Provided text
====
% Generated by roxygen2: do not edit by hand
% Please edit documentation in R/feature_selection.R
\name{select_features}
\alias{select_features}
\alias{select_features,MetaNLP-method}
\title{Select features via elasticnet regularization}
\usage{
select_features(object, ...)

\S4method{select_features}{MetaNLP}(object, alpha = 0.8, lambda = "avg", seed = NULL, ...)
}
\arguments{
\item{object}{An object of class \code{MetaNLP}}

\item{...}{Additional arguments for \link[glmnet]{cv.glmnet}. An important
option might be \code{type.measure} to specify which loss is used when
the cross validation is executed.}

\item{alpha}{The elastic net mixing parameter, with \eqn{0\leq \alpha \leq 1}.
\code{alpha = 1} then equals the lasso penalty, \code{alpha = 0} is the ridge
penalty.}

\item{lambda}{The weight parameter of the penalty. The possible values are
\code{"avg", "min", "1se"} or a numeric value which directly determines
\eqn{\lambda}. When choosing \code{"avg", "min"} or \code{"1se"}, cross
validation is executed to determine \eqn{\lambda}.
Note that cross validation uses random folds, so the results are not necessarily
replicable.
"avg" calls \code{select_features} 10 times, computes the \eqn{\lambda} which
minimizes the loss for each iteration and then uses the median of these
values as the final value, for which the objective function is
minimized. \code{"min"} and \code{"1se"} carry out the cross validation just
once and \eqn{\lambda} is either the value, for which the cross-validated
error is minimized (option \code{"min"}) or the value, that gives
the most regularized model such that the cross-validated error is within
one standar error of the minimum (option \code{"1se"}).}

\item{seed}{A numeric value which is used as a local seed for this function.
Default is \code{seed = NULL}, so no seed is set.
Setting a seed leads to replicable results of
the cross validation, such that each call of \code{select_features} selects
the same columns. If a seed is set, the option \code{lambda = "avg"}
yields the same results as \code{lambda = "min"}.}
}
\value{
An object of class \code{MetaNLP}, where the columns were selected
via elastic net.
====
Stored rows
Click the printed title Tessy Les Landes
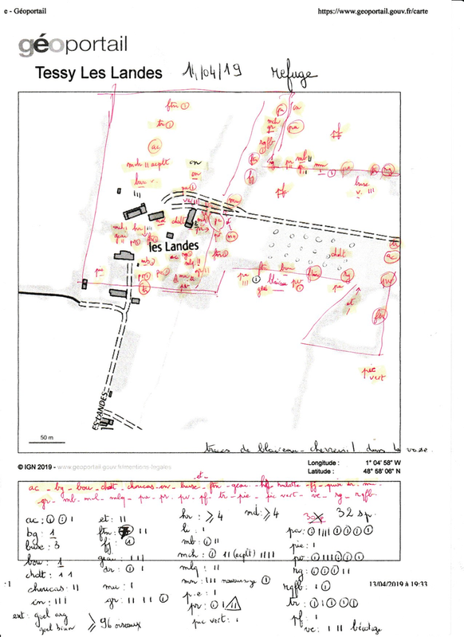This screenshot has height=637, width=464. (99, 73)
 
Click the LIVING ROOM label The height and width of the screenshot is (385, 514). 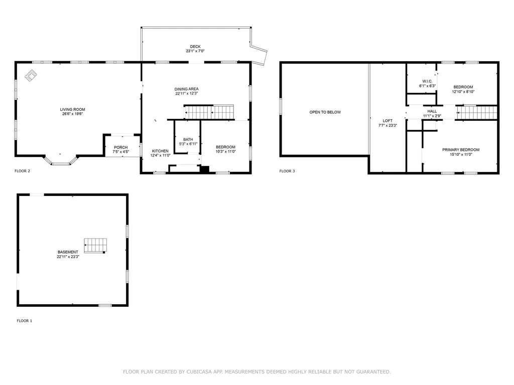[73, 109]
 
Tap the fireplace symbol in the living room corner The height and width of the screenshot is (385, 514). [31, 75]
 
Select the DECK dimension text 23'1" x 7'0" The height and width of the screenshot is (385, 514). [195, 51]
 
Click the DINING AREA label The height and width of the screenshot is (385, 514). [187, 89]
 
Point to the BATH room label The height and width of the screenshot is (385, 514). [188, 139]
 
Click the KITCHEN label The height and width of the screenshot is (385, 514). [161, 151]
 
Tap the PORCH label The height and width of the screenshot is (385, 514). [120, 147]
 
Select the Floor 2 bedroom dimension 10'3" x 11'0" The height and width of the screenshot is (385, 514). [225, 151]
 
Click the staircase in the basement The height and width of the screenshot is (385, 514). [95, 245]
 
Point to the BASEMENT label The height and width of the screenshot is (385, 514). [68, 252]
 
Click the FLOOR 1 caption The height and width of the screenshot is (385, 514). [24, 321]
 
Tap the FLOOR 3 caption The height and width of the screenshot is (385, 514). [287, 171]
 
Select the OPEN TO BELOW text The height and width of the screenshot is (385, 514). [325, 112]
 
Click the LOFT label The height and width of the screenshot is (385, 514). [388, 121]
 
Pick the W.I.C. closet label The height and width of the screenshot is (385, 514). [428, 81]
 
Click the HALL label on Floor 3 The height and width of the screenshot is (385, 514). [432, 111]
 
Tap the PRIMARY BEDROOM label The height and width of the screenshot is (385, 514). [460, 149]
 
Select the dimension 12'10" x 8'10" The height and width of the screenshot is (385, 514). [463, 92]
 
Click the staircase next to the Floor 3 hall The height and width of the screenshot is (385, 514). [477, 113]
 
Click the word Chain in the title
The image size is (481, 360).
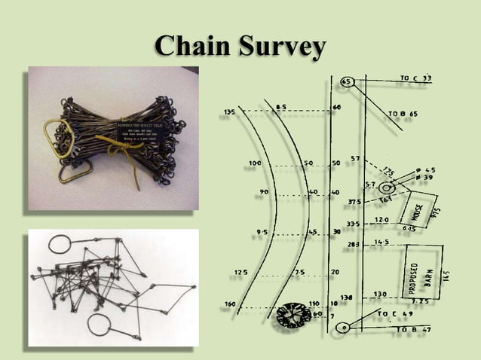[190, 47]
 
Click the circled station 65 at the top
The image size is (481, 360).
[347, 81]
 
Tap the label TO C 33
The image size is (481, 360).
[415, 78]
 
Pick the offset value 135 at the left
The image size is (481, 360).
[229, 111]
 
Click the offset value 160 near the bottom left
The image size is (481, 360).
[229, 305]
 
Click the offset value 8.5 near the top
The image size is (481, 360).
[280, 108]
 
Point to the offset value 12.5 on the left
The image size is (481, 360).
[240, 271]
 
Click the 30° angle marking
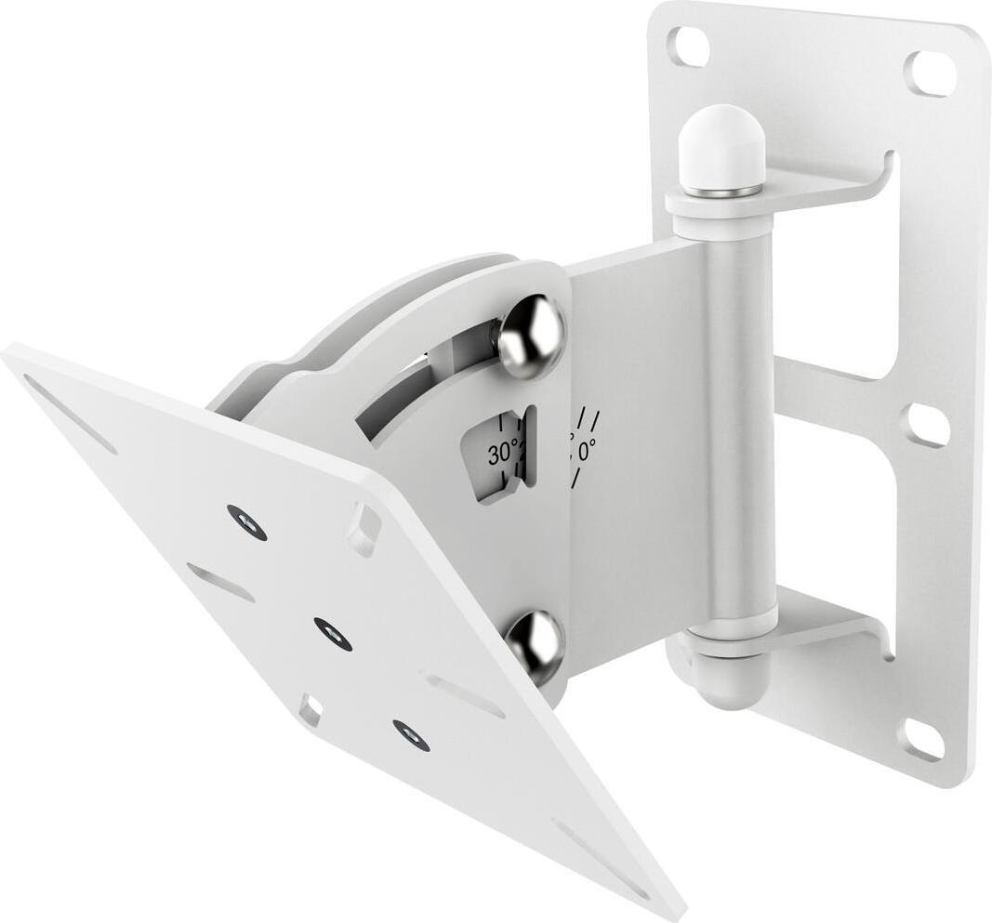point(503,455)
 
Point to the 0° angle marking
point(586,452)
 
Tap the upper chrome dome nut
point(531,336)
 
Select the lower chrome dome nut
point(535,645)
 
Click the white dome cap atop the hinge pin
point(721,149)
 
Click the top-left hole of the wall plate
point(689,46)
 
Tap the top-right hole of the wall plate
point(930,73)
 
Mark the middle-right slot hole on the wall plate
point(927,425)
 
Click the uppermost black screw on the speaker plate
point(246,521)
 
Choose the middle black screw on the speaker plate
point(333,633)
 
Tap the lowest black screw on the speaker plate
point(411,734)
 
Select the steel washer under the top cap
point(721,191)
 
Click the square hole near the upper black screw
point(364,528)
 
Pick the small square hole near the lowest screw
point(310,710)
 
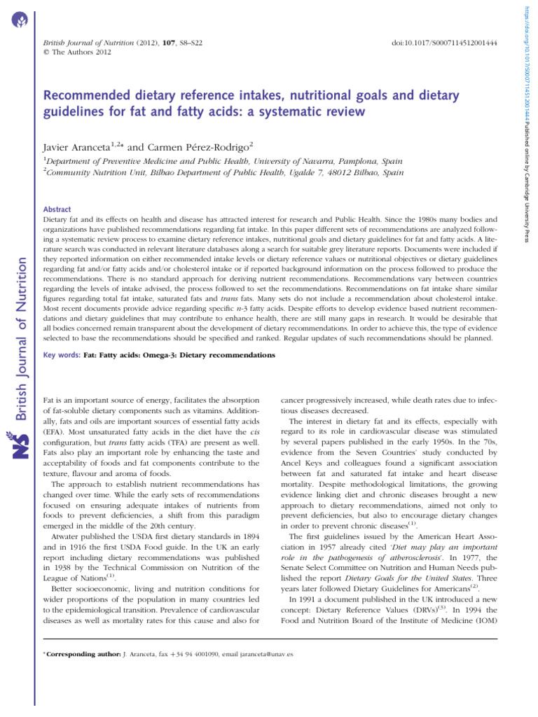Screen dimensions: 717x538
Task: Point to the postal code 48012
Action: tap(329, 172)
====
Stated goal 1
In the select_features documentation, which penalty does alpha = 1 correspond to?
Stated goal 2
Extend the select_features documentation past its last line.

Exercise result 1
The lasso penalty.

Exercise result 2
}
\description{
As the document-term matrix quickly grows with an increasing number of abstracts,
it can easily reach several thousand columns. Thus, it can be important to
extract the columns that carry most of the information in the decision making
process. This function uses a generalized linear model combined with
elasticnet regularization to extract these features. In contrast to a usual
regression model or a L2 penalty (ridge regression), elasticnet (and LASSO)
sets some regression parameters to 0. Thus, the selected features are exactly
the features with a non-zero entry.
}
\details{
The computational aspects are executed by the \code{glmnet}
package. At first, a model is fitted via \link[glmnet]{glmnet}. The
elastic net parameter \eqn{\alpha} can be specified by the user. The
parameter \eqn{\lambda}, which determines the weight of the penalty, can
either be chosen via cross validation (using \link[glmnet]{cv.glmnet} or by
giving a numeric value.
}
\note{
By using a fix value for \code{lambda}, the number of features which should
be selected can easily be adjusted by the parameter \code{alpha}. The smaller
one chooses \code{alpha}, the more columns will still be present in the
resulting data frame, the higher one chooses \code{alpha}, the less
columns will be chosen.
}
\examples{
path <- system.file("extdata", "test_data.csv", package = "MetaNLP", mustWork = TRUE)
obj <- MetaNLP(path)
obj2 <- select_features(obj, alpha = 0.7, lambda = "min")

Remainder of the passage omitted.